I would guess two things: 1) that her hissing will subside within time with tons of love and security with a capital "S" and 2) You might want to try some mild behavior modification after she has been with you awhile (if not subsided) by starting soft/firm "NO" when she does it...but this type of feedback to a kitty takes daily reinforcement and over a period of time and for what my gut is telling me is a stress response, can backfire. I'd lean to the first, that it will subside within six months to a year.

The most promising thing is that she is young and she still is in that "window" of learning where she might respond to correction and behavior modification at peak, before she gets too set in her ways.

Does she have any other quirks?
I'm sure you will hear from other members as well.
post #3 of 5
Seamus was very, very timid when I first got him, and hissed whenever I found him in his hiding spot.
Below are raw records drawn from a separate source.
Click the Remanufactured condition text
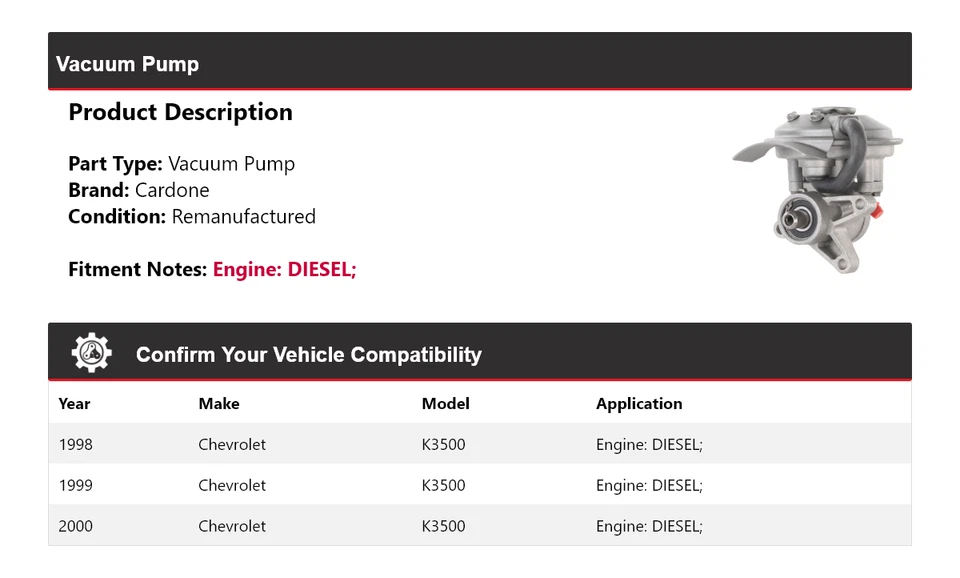 [243, 216]
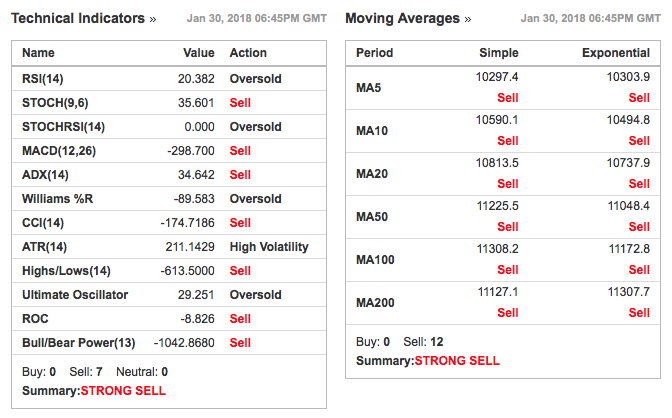Viewport: 672px width, 418px height.
Task: Click the MA200 period label
Action: [x=375, y=303]
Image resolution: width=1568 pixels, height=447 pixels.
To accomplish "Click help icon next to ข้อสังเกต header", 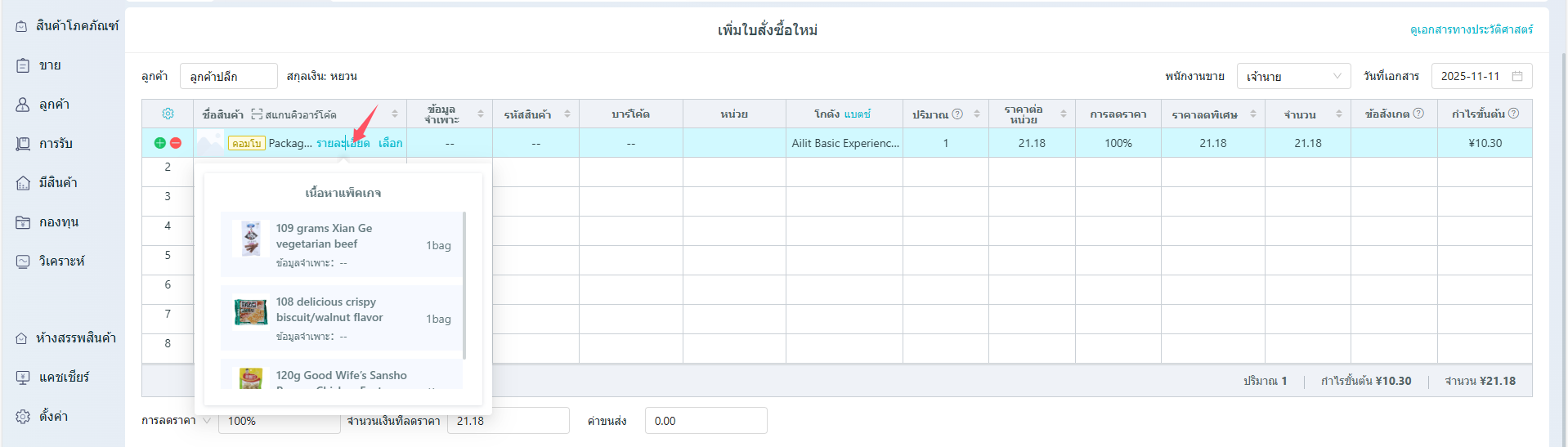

The only reason I would even bother to look for him was because I never, ever saw him out for at least a couple weeks and I wanted to assure he was ok.

He had a few good hiding spots under the bed, in the closet, and a few I still don't know how he managed (under a dresser!) When he was in hiding, I would completely ignore him... within weeks he was curious about where he was living, and I would give him his space when he explored. Then he would sit on a dining room chair under the table, which gave him the view he wanted of everything around him but kept me away. A few times I attempted to get close, and he hissed, so I just let him be... within a few weeks, he got a little more comfortable and would sit on a pillow near the couch when I was on the couch. I would play with him with a dangling toy and give him treats, but again, never too close... he was my first cat too, so it was all trial and error, and if I do adopt another cat, I'm somewhat inclined to take in another special case like his because I learned I have the patience for it. Eventually, he got the hint that I was nurturing and not harmful and now, you'd never know he was who he was two years ago... he looks for cuddles and gets mad when I'm not right there.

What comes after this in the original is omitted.